-- start of Excerpt to read --

[Tutorial] Differences between Writer and MS Word files

Forum rules
No question in this forum please
For any question related to a topic, create a new thread in the relevant section.

[Tutorial] Differences between Writer and MS Word files

Postby John_Ha » Mon Jun 06, 2016 4:55 pm

AOO Writer and MS Word (and other word processing programs) are all similar, but none are identical. If you open a Writer .odt file in Word, or a Word .doc, .rtf or .docx file in Writer, you will sometimes notice differences.

Both programs do many of the same things, including text, styles, tables, images, bold, italics, headings, page number, headers, footers etc, as shown in the light blue area below. However, Writer does some things which Word does not do (the red areas); and Word does some things which Writer does not do (the green and dark blue areas). Each program can store its own data in its own file, but obviously cannot store this extra data in the other program's file as there is nowhere for it to go and/or nothing in the other program to see it.

Writer and Word are based on different schools of typography which can be slightly confusing. Word considers the page header/footer areas to be part of "print matter" while Writer considers them to be "marginalia". You may need to change the top and/or bottom margin widths by the height of 'one line + header/footer spacing' if you have page headers/footers and you are trying to replicate a .doc layout in a .odt file. [Thanks to keme]

files.png
Different capabilities in Writer and its .odt files; compared with MS Word and its .doc, .docx (and .rtf) files

Similarly, when you open a .doc. .docx or .rtf file, what you see may not be exactly what the person wrote - formatting in particular is often changed. .rtf files are particularly limited in what they can store. .txt files can store only the text characters - they cannot store any formatting or font information.

0. When using Writer always save all documents as .odt files

When using any application, always save files in that application's format because everything will be saved. When using Writer always to save all documents as .odt files.

-- end of Excerpt to read --
-- start of Source material --

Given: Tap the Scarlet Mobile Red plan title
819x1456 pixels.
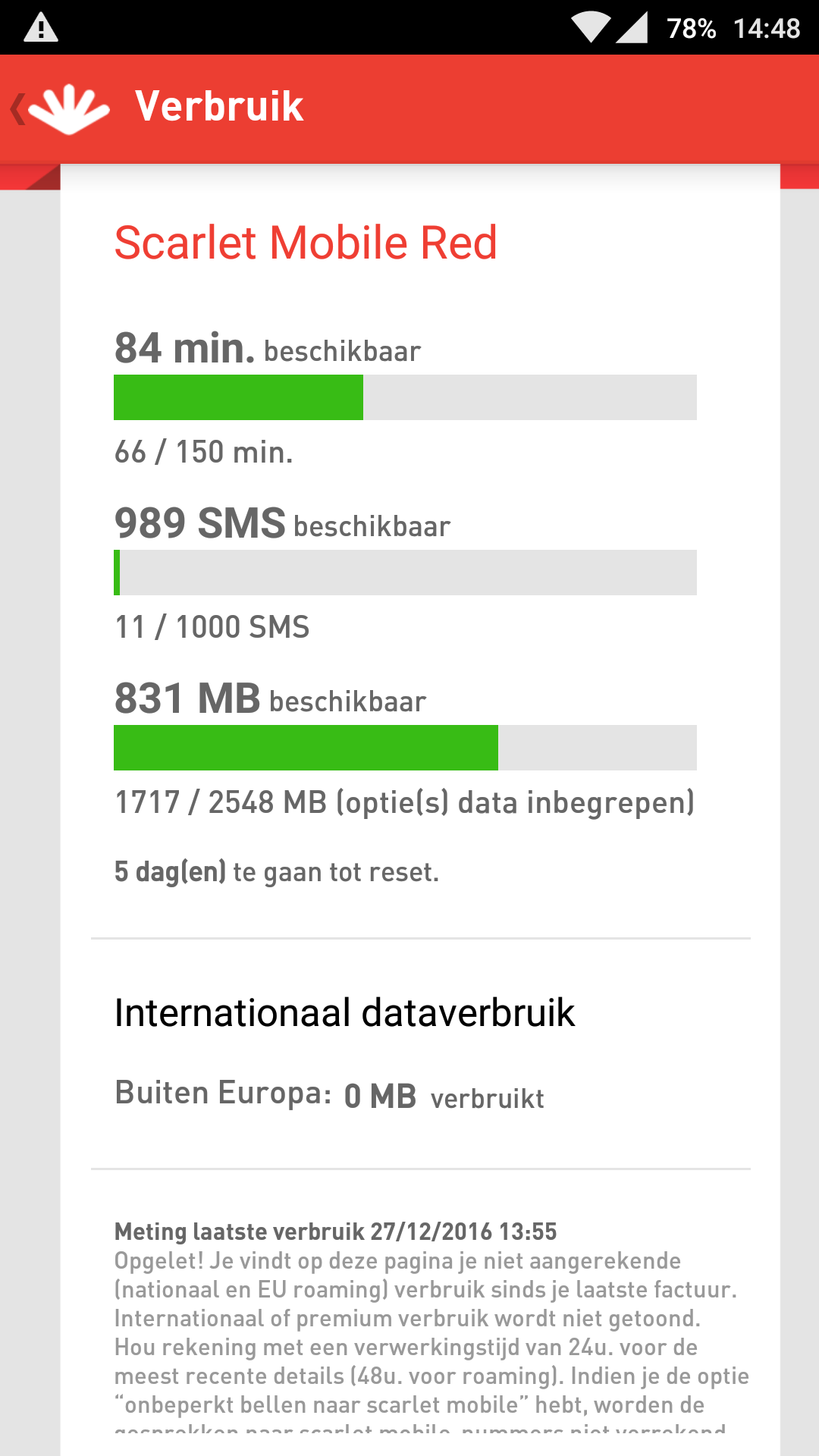Looking at the screenshot, I should point(306,243).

-- end of Source material --

Aim A -> In the tutorial on Writer and Word files, rewrite the paragraph beginning "Writer and Word are based on different schools of typography" as a short bulleted list that keeps its main facts.
Aim B ->
Answer these questions using the tutorial on Writer and Word files, one line each:
(i) How does Writer regard the page header/footer areas?
(ii) What can .txt files store?
(iii) In what format should all documents be saved when using Writer?
Aim C -> Extend the tutorial on differences between Writer and Word files, picking up after its final sentence.

Exercise output A ->
- Writer and Word follow different schools of typography.
- Word treats page header/footer areas as "print matter."
- Writer treats them as "marginalia."
- To reproduce a .doc layout with headers/footers in a .odt file, you may need to change the top and/or bottom margin by the height of one line plus the header/footer spacing.

Exercise output B ->
(i) As "marginalia."
(ii) Only the text characters, with no formatting or font information.
(iii) As .odt files.

Exercise output C ->
That way you know that all your document and formatting will be saved. If someone irrationally asks you to send them a .doc file, question the request, and offer to send them a .odt file instead as all versions of Microsoft Office later than 2007 claim to be able both to read and to write .odt files. If MS Word corrupts the .odt file, get the recipient to complain to Microsoft. If the requester insists on a .doc file, then create a .doc file from the .odt file, and delete the .doc after sending it.

Always work in, and save all Writer documents, as .odt files.

Don't forget that Google Docs uses .odt files and Microsoft is now feeling a lot of pressure from the .odt format.

If you save your work as any other file other than a .odt file (eg .doc, .rtf etc) you are almost certain to lose something. In general, it is the more complex things which get mangled, such as Edit > Changes, bullet shapes, colours etc.

Be very careful with .rtf files

Note how a .rtf file cannot store some of Writer's capability. To make matters worse, Writer has, for example, chosen not to write notes to an .rtf file even though the .rtf file does allow notes to be saved in it. This is an example of an application (Writer) having the capability (notes), but choosing not to provide it in a given format (.rtf). Writer will, of course, save notes in a .odt file so, save as a .odt file and then create a copy as a .rtf file. If anything gets lost in the .rtf file you can go back to the .odt file where it will be saved.

OpenOffice Migration Guide

See the OpenOffice Migration Guide for more information.

1. Textboxes in .docx files do not display and nor does their content

Later versions of MS Word which write .docx files often use Textboxes. Textboxes are not part of the OOXML International Standard - they are a Microsoft add-on which is proprietary. See OOXML/Markup Compatibility and Extensibility which says

Although the OOXML spec defines a specific set of allowed elements, Microsoft sometimes extend this with additional proprietary elements that are specific to new versions of Office. For example, if you insert a shape into a document in Word 2013, it will be defined in terms of a "word processing shape" element structure, which is not part of the OOXML spec. For the purposes of compatibility with older versions of Word however, they include a second version of the shape which uses an element structure that is defined in the spec, albeit using the legacy VML drawing format.

Writer (4.1.3) only recognises the OOXML Standard parts of the file - anything which does not comply with the OOXML Standard is ignored so Textboxes are ignored. It appears that LibreOffice does recognise Textboxes.

2. Bullets, list items and numbered items in .doc files often display incorrectly

Bullets, list items and numbered items in MS Word .doc files often display incorrectly when the file is opened with Writer and the corruption persists when the file is saved as a .odt file. Typical corruptions are the bullet appearing with a digit inside (10 is common), or the list number [eg a) or b) ] being struck through or highlighted in colour.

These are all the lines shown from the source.